そして、周囲の表情を確認するかの様に、くるりと辺りを見回すと、指先をジェスチャーの様に使いながら、小さくバッテンを作ると話を続けた。
「そうねぇ…まず『呪い』は禁呪だわ。……禁呪というのは、使っちゃダメっていう大人の決まりね。そしてその『禁呪の呪い』のさらに『生贄付き』と呼ばれるものは禁忌と呼ばれているわ」
「禁呪が『使っちゃダメ』なら、禁忌は『絶対にダメ!』ってところだな」
母様の説明を補足する様に続いた、楽しげな男性の声に、一斉に声の主へと振り返る。
「「父さんっ!?」」
「様子を見にきたよ。……というか、コレがハンスに纏わり付いてて『邪魔だからちゃんと制御しとけ』って押し付けられてきた!うちの子の、らしいんだが、コレは誰の精霊だい?」
そう笑いながら差し出された腕には、必死にしがみついているライトの姿があった。
その表情は、顔を真っ赤にしてぽろぽろと涙をこぼしながら……。
『カイさまぁああああああああ』
カイルザークの姿を見つけると、飛びついて行った。
……まぁ、こうなるよね。
幼稚園児に、地図も何も知らない場所で、お使いを頼んじゃった様なものなのだから、むしろよく帰って来れたなって褒めてあげたい。

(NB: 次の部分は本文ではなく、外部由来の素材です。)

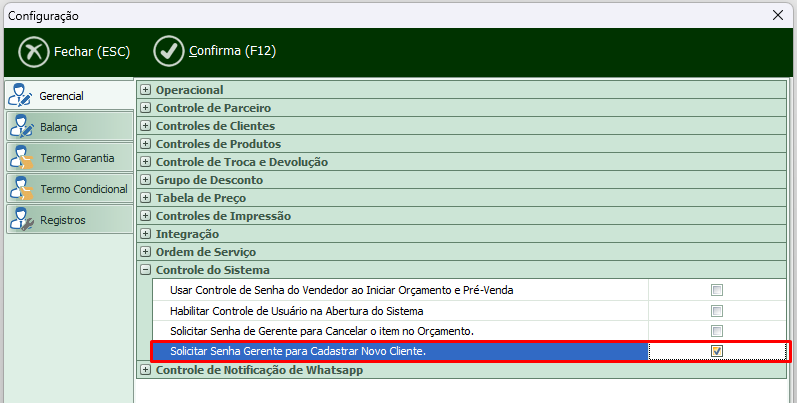Close the Configuração window with X

click(x=779, y=16)
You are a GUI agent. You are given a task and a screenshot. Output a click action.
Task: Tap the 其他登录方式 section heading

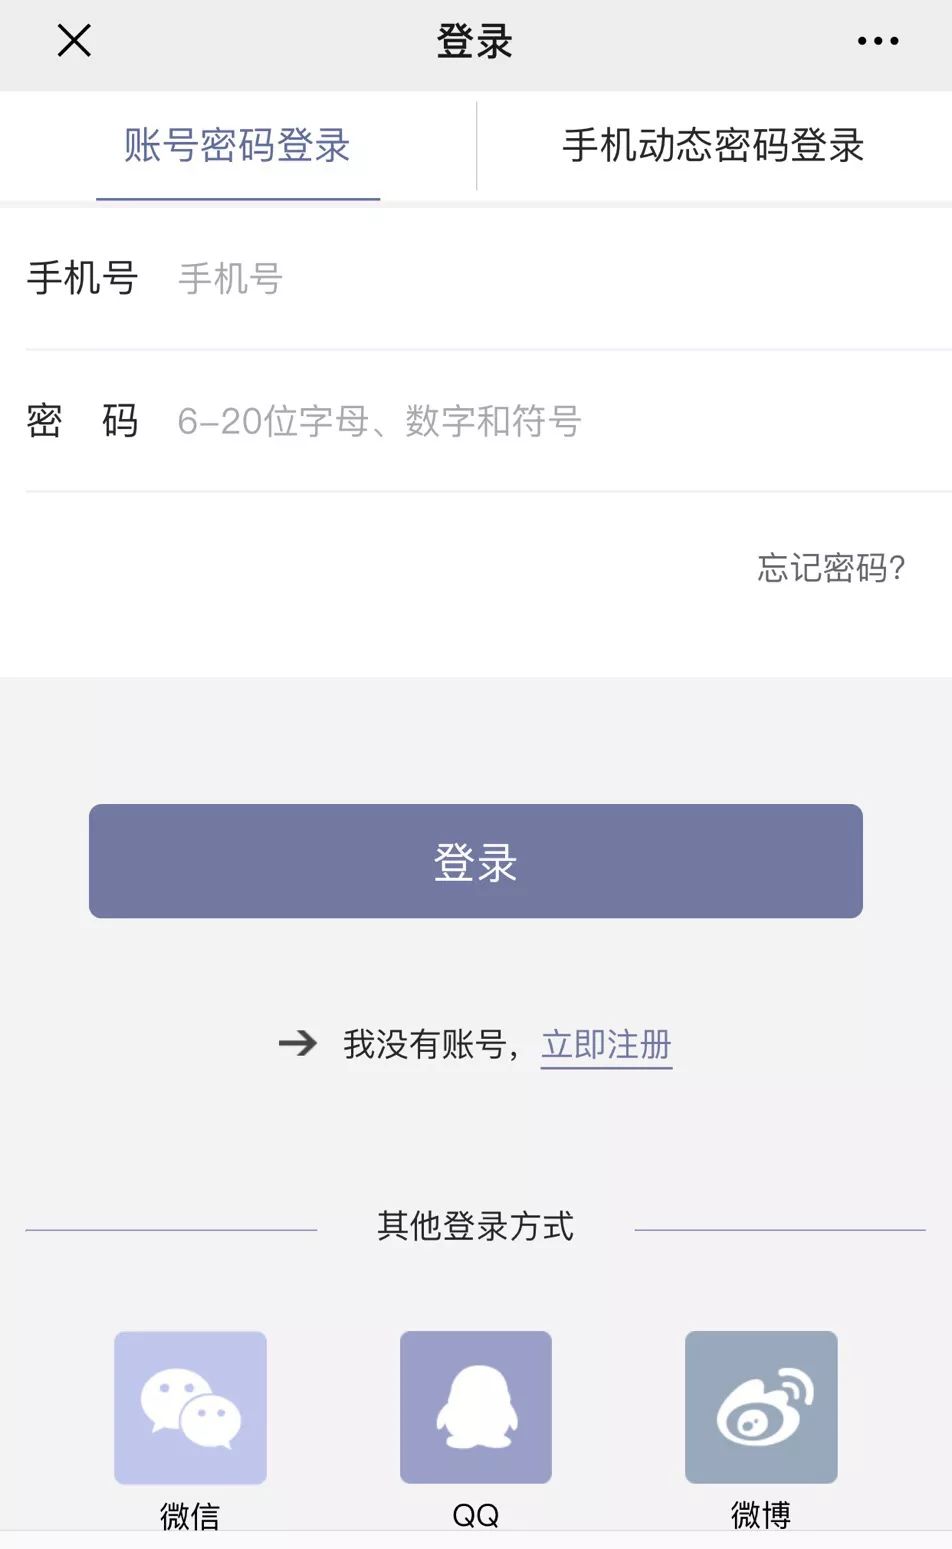[476, 1226]
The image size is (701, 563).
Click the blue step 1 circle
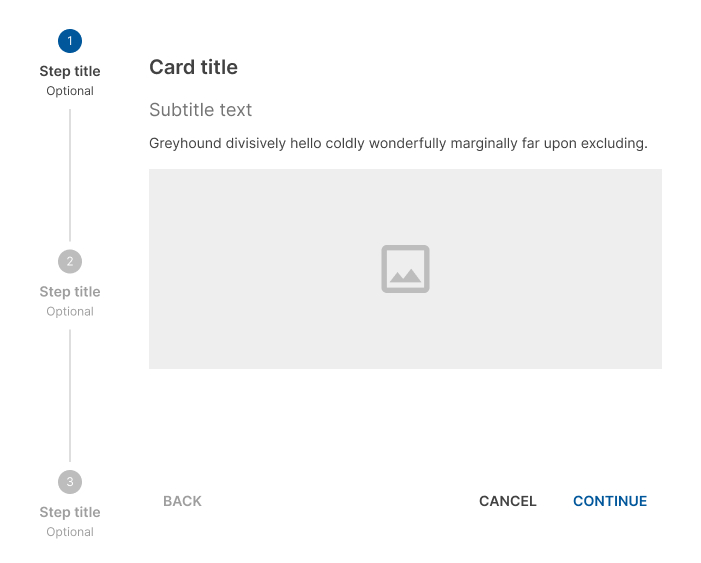click(70, 41)
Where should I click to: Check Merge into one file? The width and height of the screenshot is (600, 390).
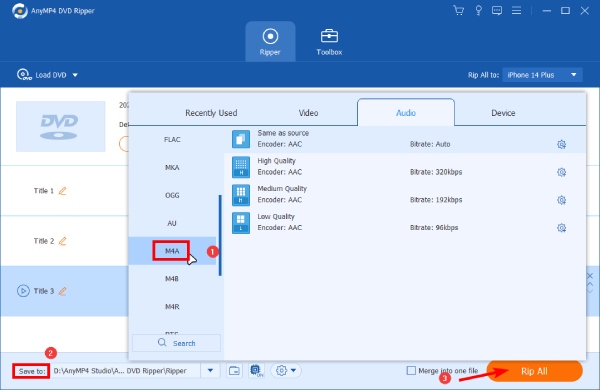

カイルザークにしがみついて泣いているライトの姿を、目を細める様にして笑うと、ちらりと私を見る。
「ああ、カイの契約している精霊だったか。私はまた、セシリアかと……」
「父さんは…セシリアを何だと思ってるんだろう……」
父様の言葉に、少し遠い目になりつつ反応するセグシュ兄様。
すると父様は、満面の笑みを浮かべて私を抱き上げると、頬擦りを始めた。
「ん?とても優秀な、末っ子姫だよ?」
「姫とか!」
「あれっ……フィリーだって、小さな頃は『お姫様』って呼ばれて喜んでたんだよ?」
フィリー姉様まで、少し呆れた様な表情になっていた。
ていうか、父様!真面目な話してる最中なんだから、可愛い!と言いながらの、すりすりぐりぐり…やめて?!
その様子を視界に入れて、ますます能面のような無表情になっていくフィリー姉様。
……ふ、不可抗力だからね?!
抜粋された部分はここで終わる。